Records shown START
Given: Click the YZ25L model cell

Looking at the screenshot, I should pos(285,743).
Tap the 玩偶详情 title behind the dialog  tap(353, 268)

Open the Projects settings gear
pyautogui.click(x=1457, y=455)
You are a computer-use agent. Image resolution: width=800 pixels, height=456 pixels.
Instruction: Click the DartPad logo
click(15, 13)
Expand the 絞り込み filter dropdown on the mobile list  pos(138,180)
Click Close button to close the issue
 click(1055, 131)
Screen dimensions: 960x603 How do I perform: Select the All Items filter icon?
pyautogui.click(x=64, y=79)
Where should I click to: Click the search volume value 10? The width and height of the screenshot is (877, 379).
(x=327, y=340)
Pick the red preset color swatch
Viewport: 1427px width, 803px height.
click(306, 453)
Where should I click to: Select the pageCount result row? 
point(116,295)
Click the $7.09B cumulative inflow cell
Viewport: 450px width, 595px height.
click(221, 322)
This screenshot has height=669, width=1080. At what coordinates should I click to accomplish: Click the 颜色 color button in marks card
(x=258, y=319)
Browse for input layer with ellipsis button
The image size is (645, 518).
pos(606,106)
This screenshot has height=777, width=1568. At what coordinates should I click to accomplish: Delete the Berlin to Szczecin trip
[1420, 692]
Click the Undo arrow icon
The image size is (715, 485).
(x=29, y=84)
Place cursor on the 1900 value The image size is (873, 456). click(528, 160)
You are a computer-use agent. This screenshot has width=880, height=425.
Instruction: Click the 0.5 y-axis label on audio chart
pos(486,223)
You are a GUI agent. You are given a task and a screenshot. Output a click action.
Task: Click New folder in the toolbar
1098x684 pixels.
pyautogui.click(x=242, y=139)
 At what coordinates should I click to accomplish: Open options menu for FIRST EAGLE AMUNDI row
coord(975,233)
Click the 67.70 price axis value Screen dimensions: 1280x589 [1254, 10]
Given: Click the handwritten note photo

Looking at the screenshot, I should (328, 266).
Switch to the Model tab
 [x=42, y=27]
Records shown END
▶ Your objective
Throughout the records above, find the lines in which the word "agent" appears and return them.

▶ Response to this task
You are a computer-use agent. Image resolution: width=800 pixels, height=456 pixels.
You are a computer-use agent. This screenshot has width=880, height=425.
You are a GUI agent. You are given a task and a screenshot. Output a click action.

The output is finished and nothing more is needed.